What's the background to that reasoning?
The safety of revaccinating for streptococcus pneumoniae seems to have been questioned in the past but severe adverse reaction seem to quite rare.
L.A. Jackson, P. Benson, V.P. Sneller, J.C. Butler, R.S. Thompson, R.T. Chen et al.,
Safety of revaccination with pneumococcal polysaccharide vaccine.
J. Am. Med. Assoc. 281 (1999)
Paste a search string from the above into Scholar.
Limited to 2008, the search turns up among other things this:
doi:10.1016/j.vaccine.2008.01.007
Alternative strategies for adult pneumococcal polysaccharide vaccination: A cost-effectiveness analysis
Summary
... vaccination at ages 50 and 65 prevented more IPD than present vaccination policies; four decennial vaccinations were most effective. The present vaccination policy costs $3341/QALY gained, vaccinations at 50/65 cost $23,120/QALY and four vaccinations (50/60/70/80) cost $54,451/QALY; results were sensitive to vaccine uptake assumptions, with current policy no longer favored at present vaccination rates. PPV at ages 50/65 may be clinically and, depending on cost-effectiveness criterion used, economically favored over present vaccination recommendations.....
----end excerpt-----
*QALY -- Quality Adjusted Life Years
My speculation -- the insurance companies don't want to pay that money; after age 65 probably a lot of the cost is borne by Medicare in the US rather than by the private health insurer. I'd guess the refusal to provide the vaccination before age 65 is actually from the insurance company. Try asking your doctor if you can pay for it yourself.

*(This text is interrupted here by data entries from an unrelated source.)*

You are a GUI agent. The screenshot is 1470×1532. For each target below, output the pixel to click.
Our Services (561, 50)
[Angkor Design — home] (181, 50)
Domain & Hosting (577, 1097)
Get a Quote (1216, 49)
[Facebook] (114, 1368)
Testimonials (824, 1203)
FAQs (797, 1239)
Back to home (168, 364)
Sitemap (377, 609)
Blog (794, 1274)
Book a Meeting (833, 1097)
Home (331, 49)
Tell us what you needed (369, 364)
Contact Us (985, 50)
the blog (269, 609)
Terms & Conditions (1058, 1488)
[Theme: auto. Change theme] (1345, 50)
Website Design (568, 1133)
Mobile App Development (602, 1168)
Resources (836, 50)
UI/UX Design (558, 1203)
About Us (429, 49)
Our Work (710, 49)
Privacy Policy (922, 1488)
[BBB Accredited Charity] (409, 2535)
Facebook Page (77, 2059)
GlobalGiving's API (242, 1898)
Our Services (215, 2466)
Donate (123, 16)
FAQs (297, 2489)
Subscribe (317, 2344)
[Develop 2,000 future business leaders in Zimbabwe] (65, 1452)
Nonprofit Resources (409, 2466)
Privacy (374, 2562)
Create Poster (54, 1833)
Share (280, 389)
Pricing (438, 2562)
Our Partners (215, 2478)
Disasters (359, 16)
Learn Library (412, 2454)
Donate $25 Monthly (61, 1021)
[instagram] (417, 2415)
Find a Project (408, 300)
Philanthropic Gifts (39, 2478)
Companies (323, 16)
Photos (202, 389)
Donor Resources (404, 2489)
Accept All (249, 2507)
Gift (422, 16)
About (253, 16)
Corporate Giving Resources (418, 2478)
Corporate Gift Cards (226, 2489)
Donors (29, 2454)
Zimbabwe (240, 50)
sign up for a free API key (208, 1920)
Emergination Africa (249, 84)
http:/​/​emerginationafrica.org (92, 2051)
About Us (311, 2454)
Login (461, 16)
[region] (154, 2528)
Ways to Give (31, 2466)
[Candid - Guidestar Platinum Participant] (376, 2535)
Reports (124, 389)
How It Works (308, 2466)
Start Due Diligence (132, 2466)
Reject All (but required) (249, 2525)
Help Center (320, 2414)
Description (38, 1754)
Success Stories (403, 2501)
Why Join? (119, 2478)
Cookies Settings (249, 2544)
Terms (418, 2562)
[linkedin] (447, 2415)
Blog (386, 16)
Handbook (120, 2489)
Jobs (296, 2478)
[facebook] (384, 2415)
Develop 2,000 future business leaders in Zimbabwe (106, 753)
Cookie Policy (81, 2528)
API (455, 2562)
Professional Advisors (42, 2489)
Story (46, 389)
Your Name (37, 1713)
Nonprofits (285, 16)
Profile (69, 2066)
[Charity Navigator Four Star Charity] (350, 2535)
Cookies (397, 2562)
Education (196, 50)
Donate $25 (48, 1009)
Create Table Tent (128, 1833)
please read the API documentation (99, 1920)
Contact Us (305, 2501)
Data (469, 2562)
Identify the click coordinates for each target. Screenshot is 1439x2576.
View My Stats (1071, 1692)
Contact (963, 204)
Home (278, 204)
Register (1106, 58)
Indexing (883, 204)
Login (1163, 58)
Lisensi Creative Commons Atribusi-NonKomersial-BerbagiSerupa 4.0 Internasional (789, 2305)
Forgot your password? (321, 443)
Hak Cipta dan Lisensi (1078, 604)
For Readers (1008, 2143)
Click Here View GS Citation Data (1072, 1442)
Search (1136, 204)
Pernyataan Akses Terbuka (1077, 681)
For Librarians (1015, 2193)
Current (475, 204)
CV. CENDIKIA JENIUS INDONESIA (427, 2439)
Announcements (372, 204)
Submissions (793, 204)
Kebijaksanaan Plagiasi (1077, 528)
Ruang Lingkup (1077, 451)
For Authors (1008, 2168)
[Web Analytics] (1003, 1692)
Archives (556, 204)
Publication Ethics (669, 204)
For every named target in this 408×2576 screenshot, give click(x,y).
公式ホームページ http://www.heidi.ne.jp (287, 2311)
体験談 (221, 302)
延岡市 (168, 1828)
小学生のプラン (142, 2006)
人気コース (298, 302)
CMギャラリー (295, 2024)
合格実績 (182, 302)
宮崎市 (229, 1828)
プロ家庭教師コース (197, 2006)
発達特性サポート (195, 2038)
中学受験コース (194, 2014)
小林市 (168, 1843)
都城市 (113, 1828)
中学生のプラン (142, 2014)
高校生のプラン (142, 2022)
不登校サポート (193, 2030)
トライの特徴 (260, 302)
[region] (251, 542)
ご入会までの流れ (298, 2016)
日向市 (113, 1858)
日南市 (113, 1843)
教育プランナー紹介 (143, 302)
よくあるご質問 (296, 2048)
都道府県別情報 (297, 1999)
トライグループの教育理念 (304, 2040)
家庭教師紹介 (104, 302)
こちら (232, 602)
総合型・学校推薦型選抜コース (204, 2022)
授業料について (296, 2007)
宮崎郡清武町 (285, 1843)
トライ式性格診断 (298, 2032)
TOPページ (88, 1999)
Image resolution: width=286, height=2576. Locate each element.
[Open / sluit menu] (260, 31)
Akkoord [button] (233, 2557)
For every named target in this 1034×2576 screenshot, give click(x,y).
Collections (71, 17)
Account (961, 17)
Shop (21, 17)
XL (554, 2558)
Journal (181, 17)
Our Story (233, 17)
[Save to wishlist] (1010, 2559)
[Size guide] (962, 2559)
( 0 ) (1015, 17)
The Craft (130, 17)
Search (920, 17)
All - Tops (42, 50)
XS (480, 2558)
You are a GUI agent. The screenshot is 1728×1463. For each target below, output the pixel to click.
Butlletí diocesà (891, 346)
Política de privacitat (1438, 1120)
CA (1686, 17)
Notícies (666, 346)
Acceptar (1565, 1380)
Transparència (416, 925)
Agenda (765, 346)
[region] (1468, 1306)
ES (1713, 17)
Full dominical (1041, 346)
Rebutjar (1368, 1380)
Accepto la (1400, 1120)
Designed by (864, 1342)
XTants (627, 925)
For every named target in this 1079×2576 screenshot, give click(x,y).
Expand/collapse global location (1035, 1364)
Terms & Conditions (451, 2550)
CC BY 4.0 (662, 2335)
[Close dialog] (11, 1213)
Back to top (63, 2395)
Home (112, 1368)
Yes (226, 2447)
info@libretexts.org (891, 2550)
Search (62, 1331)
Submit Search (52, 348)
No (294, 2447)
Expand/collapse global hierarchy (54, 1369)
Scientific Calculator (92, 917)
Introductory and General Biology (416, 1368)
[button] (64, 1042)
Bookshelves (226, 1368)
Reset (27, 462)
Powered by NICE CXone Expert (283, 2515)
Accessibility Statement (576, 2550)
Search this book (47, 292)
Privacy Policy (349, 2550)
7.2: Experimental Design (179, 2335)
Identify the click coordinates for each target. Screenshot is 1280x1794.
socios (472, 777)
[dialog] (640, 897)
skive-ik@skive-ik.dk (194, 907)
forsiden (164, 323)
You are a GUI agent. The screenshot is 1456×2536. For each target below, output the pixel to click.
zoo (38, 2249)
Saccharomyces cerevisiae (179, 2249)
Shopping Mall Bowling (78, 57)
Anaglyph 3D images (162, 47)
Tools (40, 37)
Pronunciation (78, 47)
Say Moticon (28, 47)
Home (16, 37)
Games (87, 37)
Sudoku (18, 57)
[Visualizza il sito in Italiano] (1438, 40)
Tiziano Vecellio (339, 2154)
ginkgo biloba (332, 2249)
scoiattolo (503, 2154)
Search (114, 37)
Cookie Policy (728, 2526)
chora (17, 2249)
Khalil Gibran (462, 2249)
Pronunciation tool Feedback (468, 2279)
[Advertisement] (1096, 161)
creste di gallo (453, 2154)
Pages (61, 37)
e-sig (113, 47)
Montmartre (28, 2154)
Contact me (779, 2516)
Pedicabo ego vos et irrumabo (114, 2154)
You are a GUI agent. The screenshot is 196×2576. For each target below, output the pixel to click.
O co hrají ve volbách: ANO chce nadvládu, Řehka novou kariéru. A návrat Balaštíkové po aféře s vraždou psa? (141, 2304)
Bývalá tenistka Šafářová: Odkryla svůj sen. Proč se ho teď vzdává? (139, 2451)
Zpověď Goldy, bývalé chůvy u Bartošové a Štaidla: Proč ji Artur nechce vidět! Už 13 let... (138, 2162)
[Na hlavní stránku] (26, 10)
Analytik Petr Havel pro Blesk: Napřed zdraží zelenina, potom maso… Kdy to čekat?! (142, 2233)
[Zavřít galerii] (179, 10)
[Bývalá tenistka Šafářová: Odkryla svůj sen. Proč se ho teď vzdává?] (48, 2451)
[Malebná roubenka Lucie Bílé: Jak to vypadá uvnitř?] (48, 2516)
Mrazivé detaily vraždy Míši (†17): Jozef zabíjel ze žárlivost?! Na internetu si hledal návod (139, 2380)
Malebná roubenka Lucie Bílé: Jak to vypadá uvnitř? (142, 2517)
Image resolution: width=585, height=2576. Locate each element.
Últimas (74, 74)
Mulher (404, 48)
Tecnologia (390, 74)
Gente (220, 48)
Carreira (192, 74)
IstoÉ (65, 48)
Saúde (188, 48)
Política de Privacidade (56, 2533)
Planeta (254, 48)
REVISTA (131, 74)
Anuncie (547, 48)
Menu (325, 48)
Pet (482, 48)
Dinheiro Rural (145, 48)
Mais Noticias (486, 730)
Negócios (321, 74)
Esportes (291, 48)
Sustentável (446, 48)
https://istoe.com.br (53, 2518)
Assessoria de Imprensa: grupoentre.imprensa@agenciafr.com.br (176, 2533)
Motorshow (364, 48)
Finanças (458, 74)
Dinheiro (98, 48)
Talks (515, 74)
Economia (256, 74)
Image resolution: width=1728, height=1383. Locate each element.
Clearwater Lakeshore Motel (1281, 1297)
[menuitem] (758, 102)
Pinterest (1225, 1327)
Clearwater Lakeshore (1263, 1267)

Also ask your doctor if the insurance contract you and she are covered by interferes with her freedom to provide you with medical treatment you pay for yourself. Some contracts do penalize doctors who let you pay yourself for anything disallowed by insurance, my then doctor told me about my then health insurance plan, a few years ago. It's a dirty little secret. Flee that.
See also:
http://www.journals.uchicago.edu/doi/abs/10.1086/529142
Comparison of Pneumococcal Conjugate Polysaccharide and Free Polysaccharide Vaccines in Elderly Adults: Conjugate Vaccine Elicits Improved Antibacterial Immune Responses and Immunological Memory
"... an initial dose of conjugated pneumococcal polysaccharide (PnC) vaccine may be of value in a comprehensive adult immunization strategy."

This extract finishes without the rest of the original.